Mass jail break in Pakistan as Taliban gunmen storm prison

In an operation carried out with military-like precision, Taliban fighters disguised as police and armed with bombs broke into a prison and discharged 250 inmates from a Pakistan jail on Tuesday.
The jail break is believed to have been done with the help of what appeared to be insider informants.
The attack in the city of Dera Ismail Khan showed the ability of the al Qaeda-linked Pakistani Taliban to strike at the heart of Pakistan's heavily guarded prison system and walk away with dozens of senior Taliban fighters and commanders.
The overnight assault on the Central Prison took place in spite of reports that regional officials had received intelligence days, if not weeks, ago suggesting such an attack was imminent.
Officials blamed a combination of negligence and lack of communication among Pakistan's many security agencies, but some suggested there may have been a degree of insider help.
Just hours before the attack, army and police units had met at the jail to discuss security, one source said on condition of anonymity due to the sensitivity of the matter.
``It is very difficult to attack such a place without proper information or contacts,’’ said the police source, adding that some prisoners were suspected to have been in touch with the Taliban by mobile phones provided by sympathetic wardens.
``They are corrupt, lazy and unprofessional. And the militants may have supporters in the city.’’
Another senior official in the provincial capital of Peshawar said only some 70 of the 200 prison guards who were meant to be on duty were present that night.
``Most policemen ran for their lives once the attack started, leaving their weapons behind,’’ the official told Reuters.
``They could have easily killed some of the attackers but they even gave up their own guns, providing the attackers with more ammunition.’’
The attack came a year after a similar mass jailbreak in the northern town of Bannu which Taliban militants said was carried out with inside help from prison guards. An inquiry later found there were far fewer guards on duty than there should have been.

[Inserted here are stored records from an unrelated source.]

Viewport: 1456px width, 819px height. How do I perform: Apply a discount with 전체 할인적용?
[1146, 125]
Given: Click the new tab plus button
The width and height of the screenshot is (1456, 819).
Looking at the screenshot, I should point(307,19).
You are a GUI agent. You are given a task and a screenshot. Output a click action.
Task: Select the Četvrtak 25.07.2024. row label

A senior Taliban official told Reuters separately the latest attack was masterminded by Adnan Rashid, a Taliban commander who was himself freed in last year's prison break.

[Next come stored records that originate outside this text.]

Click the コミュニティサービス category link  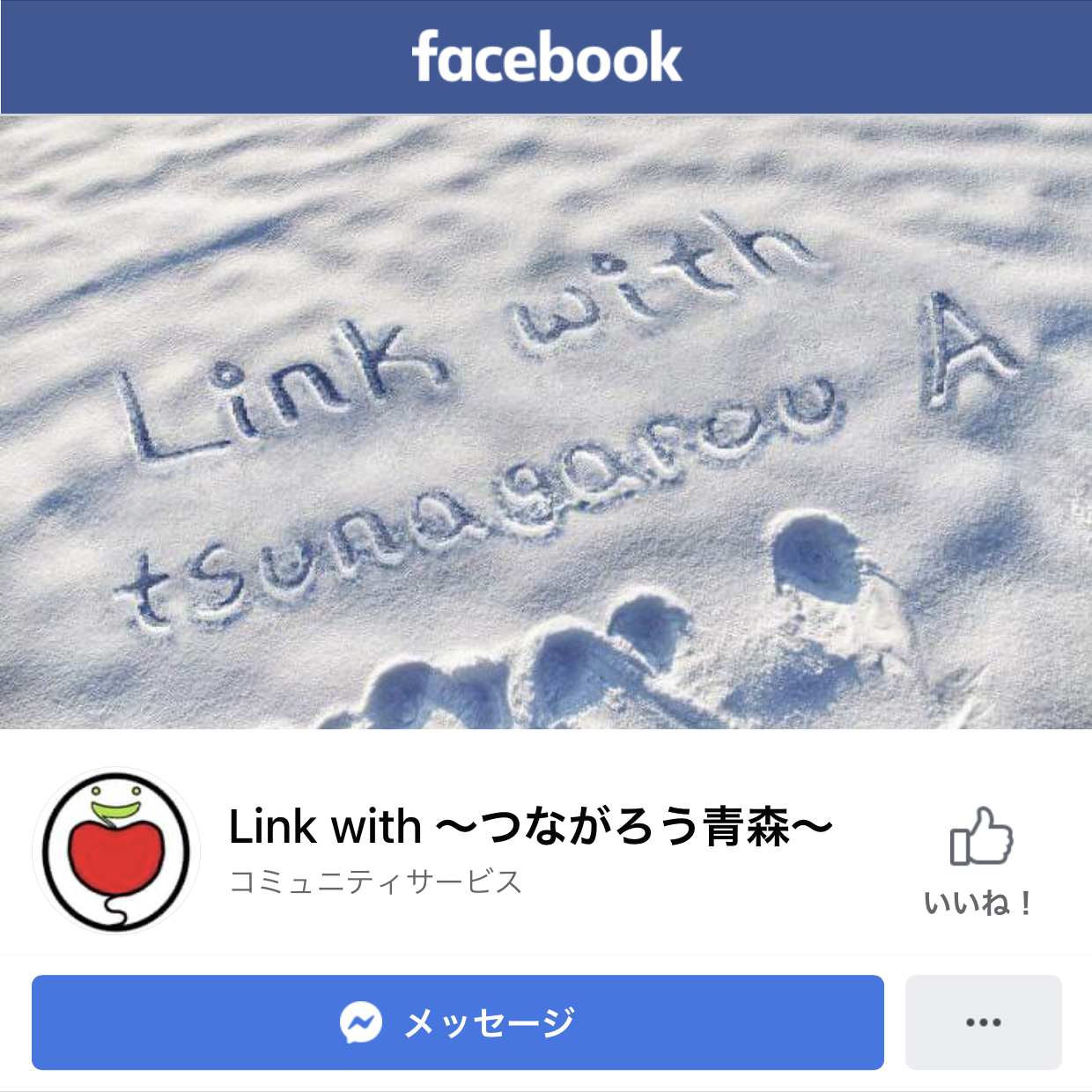pos(376,882)
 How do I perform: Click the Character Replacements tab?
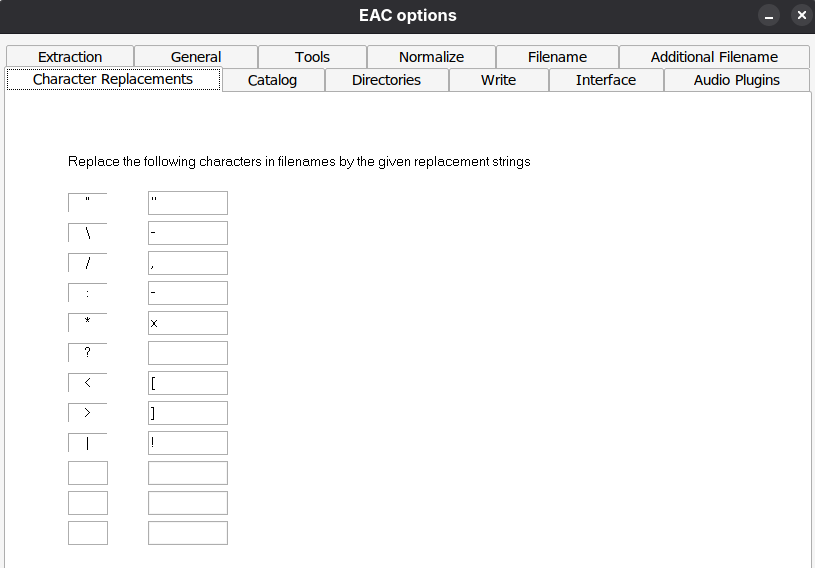[x=113, y=79]
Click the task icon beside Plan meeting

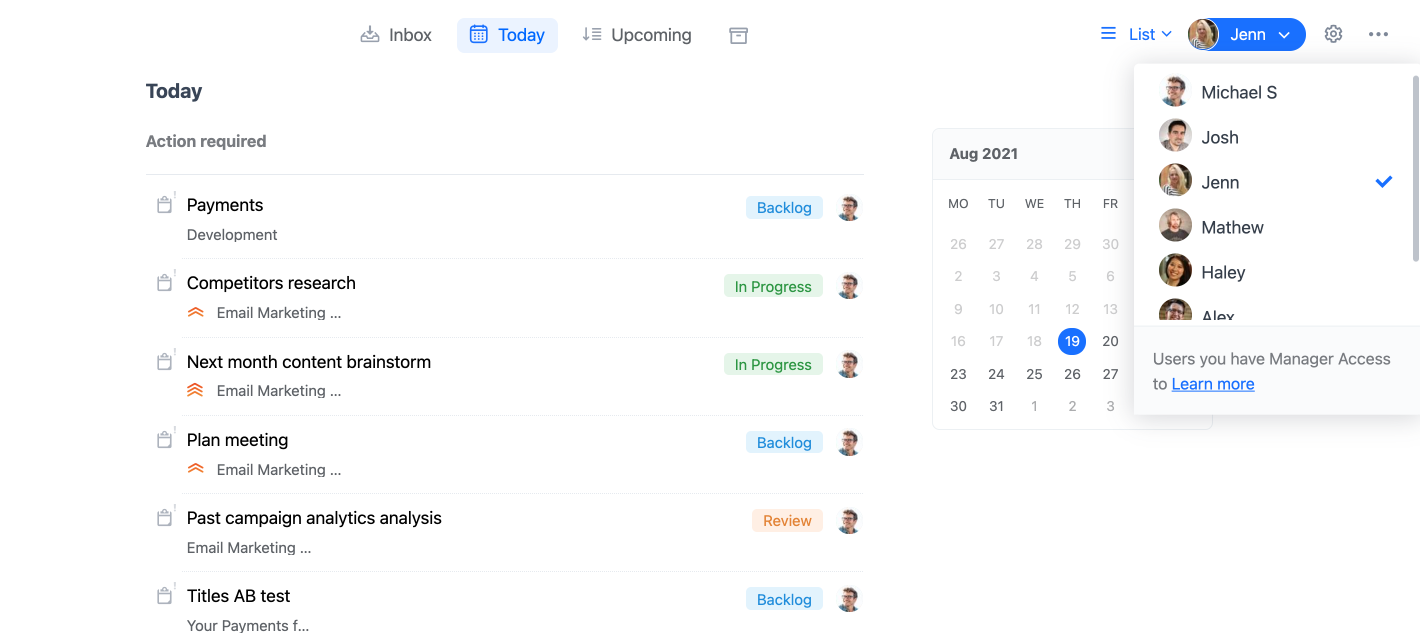tap(165, 440)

This time, Pakistani Taliban said they had sent a squad of 100 fighters and seven suicide bombers on a mission to free some of their top leaders, and they said they released 250 prisoners - a number roughly matched by Pakistani authorities.
Fighting continued into the early hours of Tuesday, with explosions and machine gunfire rattling the city in Khyber Pakhtunkhwa province, on the edge of Pakistan's lawless ethnic Pashtun tribal regions bordering Afghanistan.

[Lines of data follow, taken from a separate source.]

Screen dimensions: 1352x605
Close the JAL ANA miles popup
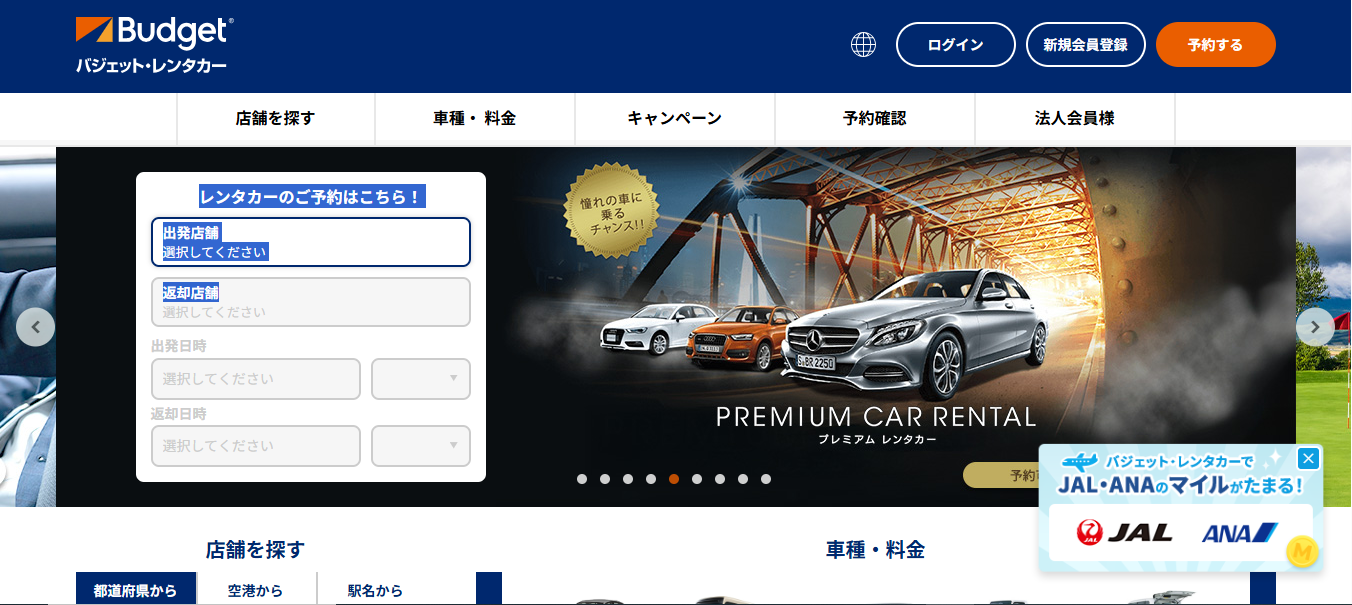[1308, 459]
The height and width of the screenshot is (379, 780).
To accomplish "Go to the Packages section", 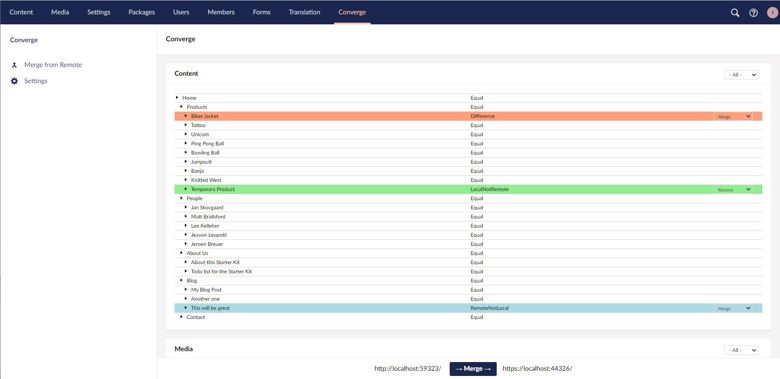I will (x=142, y=12).
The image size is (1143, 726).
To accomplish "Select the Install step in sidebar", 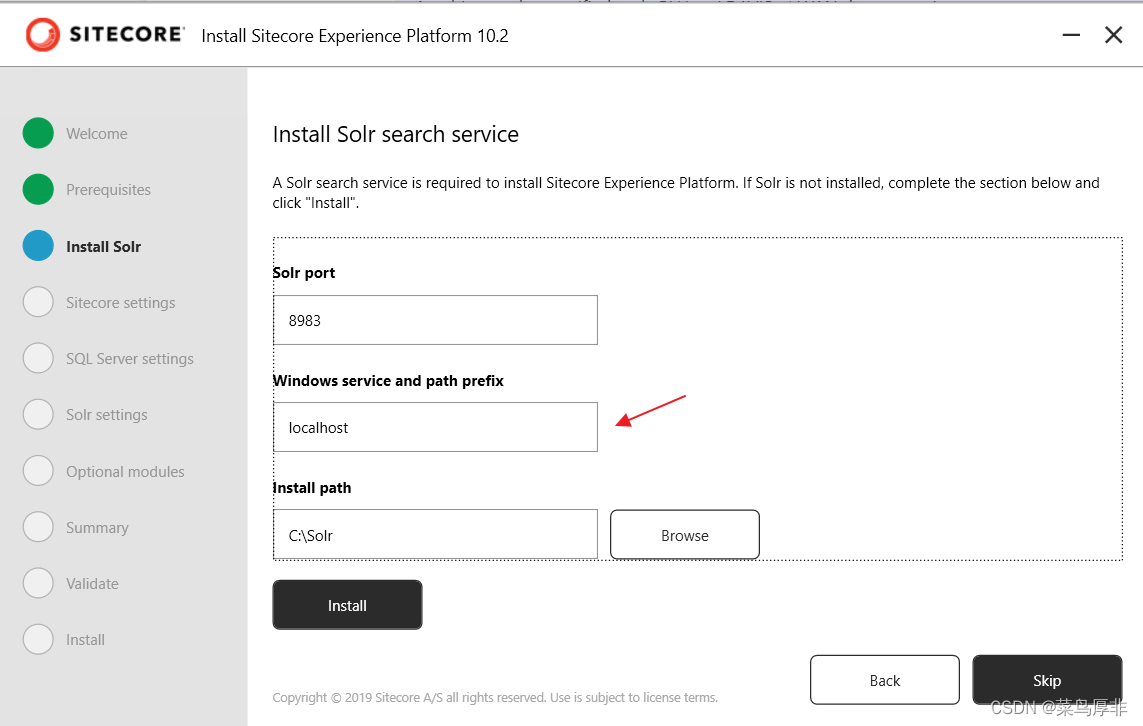I will point(85,639).
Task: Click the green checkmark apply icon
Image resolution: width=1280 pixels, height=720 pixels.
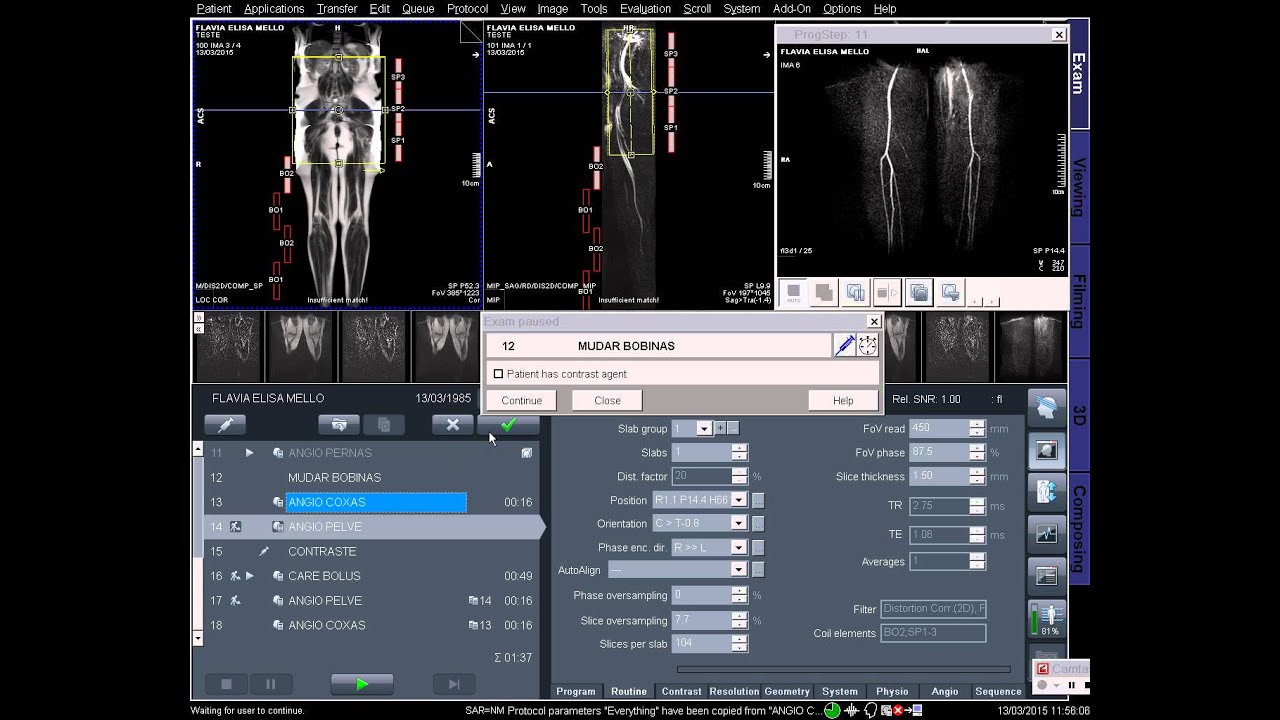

As the attack unfolded, gunmen blew up electricity lines to the prison and detonated bombs to breach the outer walls.
They fought their way inside using rocket-propelled grenades and machine guns, and called the names of Taliban prisoners they wanted to release through loud speakers.
Once inside, attackers shot open most of the locks and used bombs to blast their way deep into the prison, shouting,  ``all the locks are broken! Those who want to escape, now is your chance,’’ prison officials who were there at the time told Reuters.
Gunmen also took over a nearby house and hospital, holding the residents hostage as they fired on police from the rooftops and laid ambushes for reinforcements.
Describing the chaos that gripped the town that night, police Constable Gul Mohammed said he had been rushing to the scene when he was confronted by two boys holding rifles.
``They told me to stop,’’ he told Reuters. ``I told them I am a policeman, and that's when they opened fire.’’ He added that he was shot three times.
At least 12 people were killed, officials said, including five policemen and four prisoners from the minority Shi'ite branch of Islam.
Their throats were slashed by gunmen, officials said. The Taliban are mostly majority Sunni Muslims.
The carefully planned attack underlines the growing capabilities of the Pakistani branch of the Taliban, an offshoot of the insurgents of the same name in neighbouring Afghanistan.